İlk müslüman Türk devletlerinin tasavvuf cereyanlarını desteklemeleri ve Derviş-gâziler için tekke, zaviye ve ribat inşa etmeleri, bu yaşantının yaygınlaşmasını kolaylaştırıyordu. Köprülü, bu konuda şunları yazar:
"... Şark İslâm dünyasına yeni bir nizam getiren Selçukîler zamanında yeni ribatların yapıldığını görüyoruz. Eskiden de olduğu gibi, büyük ve zengin ribatlar, bilhassa hükümdarlar, prensler, büyük devlet adamları, büyük tacirler tarafından yaptırılıp vakfediliyor ve masraflarını karşılamak üzere ehemmiyetli emlâk ve arazi tahsis olunuyordu.(3)"

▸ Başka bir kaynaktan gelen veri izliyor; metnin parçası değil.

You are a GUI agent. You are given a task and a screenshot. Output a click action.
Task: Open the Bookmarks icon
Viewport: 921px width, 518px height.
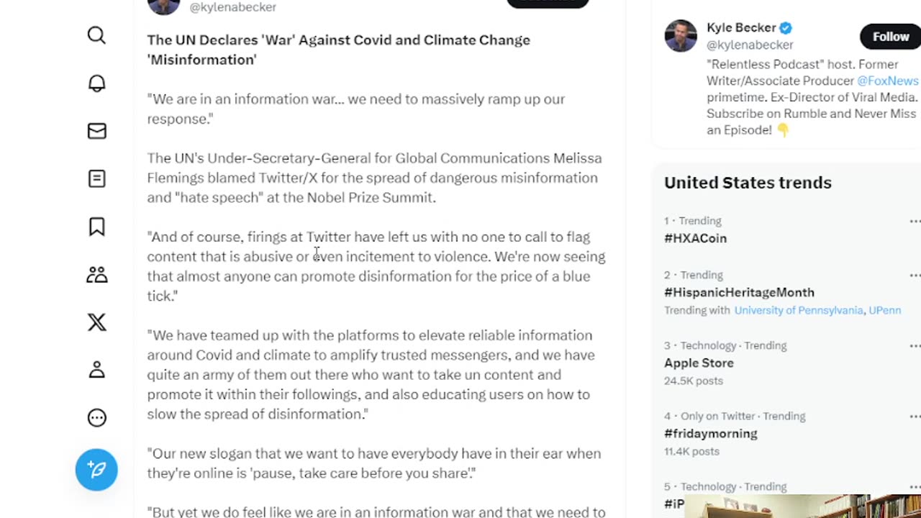(96, 227)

Türk devletlerinin tekke, zaviye ve ribatları benimsemelerinin, bunların sayılarının hızla artmasına dayanak oluşturduğu söylenebilir. Devletin desteğiyle gelişen ve çeşitli isimlerle anılan bu kurumlar, başıboş bırakılmamış; devletin denetimi ve kontrolü altına alınmışlardır. Tekke, zaviye ve ribatlar devletin gösterdiği doğrultuda faaliyet göstermişlerdir. Bu merkezler zamanla devlet için sosyal yardım, imar faaliyetleri ve askerî üsler rolünü oynar duruma gelmişlerdir. Birer kültür ve eğitim yuvası olarak devletin genel amacına hizmet etmişlerdir(4).

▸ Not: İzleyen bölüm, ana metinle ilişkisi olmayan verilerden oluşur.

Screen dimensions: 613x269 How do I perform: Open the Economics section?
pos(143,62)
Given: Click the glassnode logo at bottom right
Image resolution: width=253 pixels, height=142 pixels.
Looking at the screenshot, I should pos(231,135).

Ahmet Yesevî gibi mutasavvıfların fikirlerini Türkçe ile ifade etmeleriyle Ahi birlikleri, büsbütün kuvvetlenmiş ve kitleleri harekete geçirecek güce erişmişlerdir.

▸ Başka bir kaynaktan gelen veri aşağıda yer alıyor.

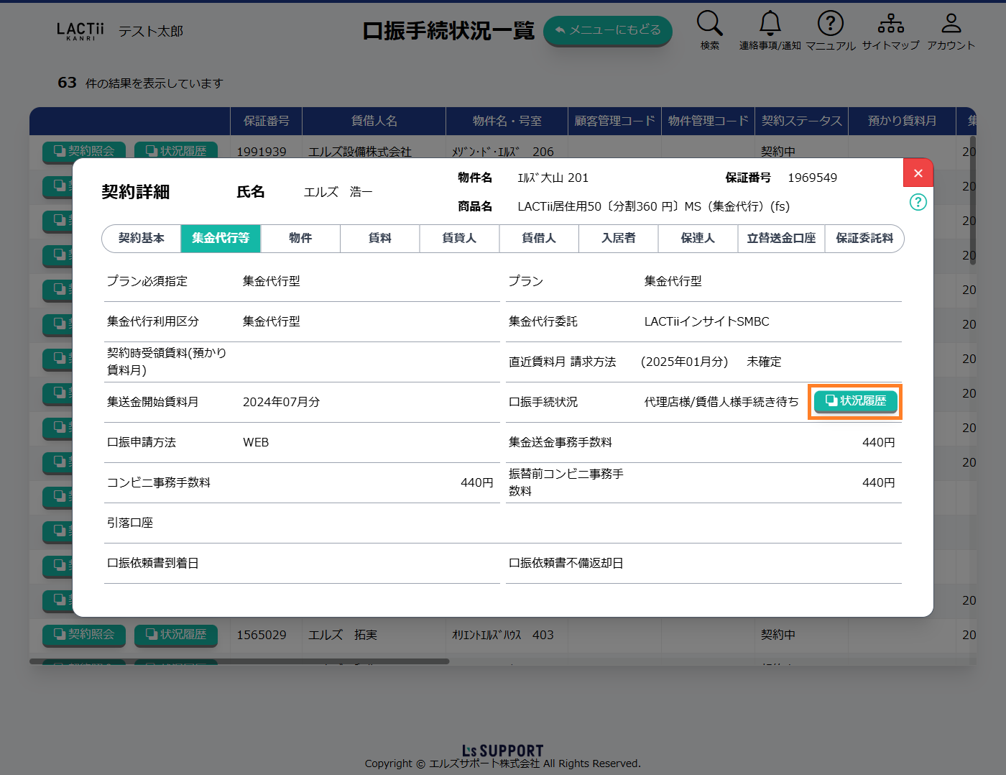Image resolution: width=1006 pixels, height=775 pixels.
Task: Open the account profile icon
Action: pyautogui.click(x=951, y=24)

Selçuklu döneminde, devletin ileri gelenleri ve mutasavvıflar tarafından Anadolu, savaşçı ruha sahip Derviş-gâzilere ve göçebelere hedef olarak gösterilmiştir. Nişâbur´a gelen kalabalık bir Oğuz kütlesi İbrahim Yınal Bey´e yurtsuzluktan ve geçim sıkıntısından şikayet edince Selçuklu Beyi onlara şu öneride bulunmuştur:
"Memleketim sizin oturmanıza kifayet edecek kadar geniş değildir. Bu sebeple doğrusu şudur ki, Rum (Anadolu) gazâsına gidiniz, Tanrı yolunda cihat yapınız ve ganimet alınız, ben de arkanızdan gelip size yardım edeyim.(5)"
Bu teşvik sonucunda, içerisinde her toplum kesitinden (esnaf, tüccar, din âlimi) insanın bulunduğu kitleler Anadolu´ya yoğun bir göç hareketi başlatmışlardır. Göç dalgaları kısa zamanda insan seline dönüşmüştür. Gerek ilk göç döneminde ve gerekse Moğol istilasının etkisiyle meydana gelen XIII. ve XIV. Yüzyıllardaki ikinci göç dalgasında Anadolu´ya gelenlerin büyük bir kısmını Türkmenler oluşturmuşlardır(6).
Özellikle ikinci göçte, Anadolu´ ya çok kalabalık bir sufî kütlesi gelmiştir. Oğuz Türklerinin Anadolu´yu fethettiği asırlarda tasavvuf merkezli yaşam tarzı, etkin ve yaygın bir biçimde İslâm dünyasının her tarafını kaplamıştı. Kuvvetli siyasî bir merkezîyetin bulunmayışı, hâkimiyetin küçük emirlere geçmesine ve karışıklıkların doğmasına sebep oluyordu. Karışıklıkların mânevî otoriteye dayanan tasavvufî bir yaşam tarzıyla giderilmeye çalışılması, emirlerin ve sultanların şeyhlere yönelmesi ve tarikatların devlet tarafından resmen tanınması gibi sonuçlar doğurmuştur. Tarikatların, sultanların ve devlet hayatı üzerinde etkin rol oynadıkları bir dönem başlamıştır(7).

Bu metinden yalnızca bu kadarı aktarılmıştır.